Debt relief programs will help you create a structured plan that will get you out of the debt situation. The debt relief programs you can choose from include debt consolidation loans, credit counseling, debt management, debt settlement, and bankruptcy. All of these can get you out of debt. However all the debt relief programs may be effective, but you have to choose what is right for your business.
Understand the type of debts for your financial needs
How much can you afford to pay every month? Start by using a budget plan before you choose the right debt program. If you can afford to pay for the whole debt, you can opt for debt consolidation. If your income is lower than before, you need debt reduction and that involves debt settlement or bankruptcy.
Do you have a steady income coming in and can you grow it? If you can grow your money, at least until you have paid off your debts, you may not have to opt for debt settlement or bankruptcy. That way, your credit score can remain intact when you achieve debt freedom. But if you know that your financial situation will not improve soon then it may be best to consider debt reduction.
What are you willing to give up just to achieve debt freedom? It can be your credit score or your time. If you don’t mind having your score pulled down, then opt for debt settlement or bankruptcy. If you don’t mind sacrificing your time, then just work longer hours and opt for debt consolidation.
One of the benefits of debt relief programs is;
- Relief from overwhelming debts
If your business is legitimately having trouble paying back what you owe, debt settlement may help you. Once you’ve negotiated and paid your settlement, you’re essentially debt-free in less time and at a lower cost than if you tried to pay off your debts on a typical repayment schedule.

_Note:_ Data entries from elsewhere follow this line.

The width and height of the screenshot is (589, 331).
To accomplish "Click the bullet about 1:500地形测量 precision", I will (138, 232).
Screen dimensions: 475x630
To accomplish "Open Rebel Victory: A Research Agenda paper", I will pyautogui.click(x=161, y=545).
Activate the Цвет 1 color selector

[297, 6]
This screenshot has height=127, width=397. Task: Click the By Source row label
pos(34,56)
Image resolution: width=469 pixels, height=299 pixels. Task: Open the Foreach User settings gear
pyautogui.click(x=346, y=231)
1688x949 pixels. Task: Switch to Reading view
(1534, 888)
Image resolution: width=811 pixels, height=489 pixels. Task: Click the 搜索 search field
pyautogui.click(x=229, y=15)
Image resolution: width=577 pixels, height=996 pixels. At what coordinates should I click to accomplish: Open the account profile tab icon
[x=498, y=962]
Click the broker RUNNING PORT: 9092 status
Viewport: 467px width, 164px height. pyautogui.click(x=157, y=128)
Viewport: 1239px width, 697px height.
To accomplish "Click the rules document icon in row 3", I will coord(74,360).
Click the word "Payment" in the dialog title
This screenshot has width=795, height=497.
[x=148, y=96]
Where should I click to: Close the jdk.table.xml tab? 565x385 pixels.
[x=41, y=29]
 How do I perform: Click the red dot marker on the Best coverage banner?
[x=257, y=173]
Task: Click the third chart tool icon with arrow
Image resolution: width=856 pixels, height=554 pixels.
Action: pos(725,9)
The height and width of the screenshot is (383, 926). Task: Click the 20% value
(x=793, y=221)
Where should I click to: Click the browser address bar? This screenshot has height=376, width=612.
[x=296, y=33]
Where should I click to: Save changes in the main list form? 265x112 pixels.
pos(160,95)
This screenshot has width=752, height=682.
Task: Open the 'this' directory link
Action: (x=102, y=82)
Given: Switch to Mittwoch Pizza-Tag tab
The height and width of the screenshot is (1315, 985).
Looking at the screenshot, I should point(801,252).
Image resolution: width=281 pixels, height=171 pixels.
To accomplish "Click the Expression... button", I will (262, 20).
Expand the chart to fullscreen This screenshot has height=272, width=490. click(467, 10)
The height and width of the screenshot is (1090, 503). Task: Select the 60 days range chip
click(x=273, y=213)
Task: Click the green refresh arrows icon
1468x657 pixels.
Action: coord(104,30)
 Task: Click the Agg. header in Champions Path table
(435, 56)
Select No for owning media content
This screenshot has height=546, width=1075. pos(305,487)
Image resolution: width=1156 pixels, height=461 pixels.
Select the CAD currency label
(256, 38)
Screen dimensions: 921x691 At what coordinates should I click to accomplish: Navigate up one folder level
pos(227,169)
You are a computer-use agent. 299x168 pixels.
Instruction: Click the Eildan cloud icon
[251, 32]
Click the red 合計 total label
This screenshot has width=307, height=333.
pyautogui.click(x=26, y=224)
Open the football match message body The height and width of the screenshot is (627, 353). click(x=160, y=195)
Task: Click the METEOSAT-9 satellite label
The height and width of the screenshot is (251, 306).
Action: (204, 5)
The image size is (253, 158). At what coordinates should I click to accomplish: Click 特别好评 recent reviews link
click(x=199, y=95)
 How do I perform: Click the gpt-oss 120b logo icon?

- You can actually avoid bankruptcy for your business
The biggest reason that people choose debt settlement is to avoid bankruptcy. Bankruptcy is a debt program that will follow you for the rest of your life. The bankruptcy entry remains on your credit report for 10 years, but many loans, credit card, and job applications ask if you’ve ever filed bankruptcy. If your answer is no and the bank later finds out that you actually did file bankruptcy, you could be found guilty of fraud.Settling debts with your creditors, when it’s done right, can help you avoid filing bankruptcy and dealing with the consequences of a bankruptcy.
- Repay Your Debts in Less Time
On a good debt relief program, you will repay your debts in two to four years. This is much less time than you’d spend paying back your debts normally. Even with debt consolidation, credit counseling, and Chapter 13 bankruptcy have debt repayment periods from three to five years. It might take decades to pay off debt if you stuck to the original repayment schedule.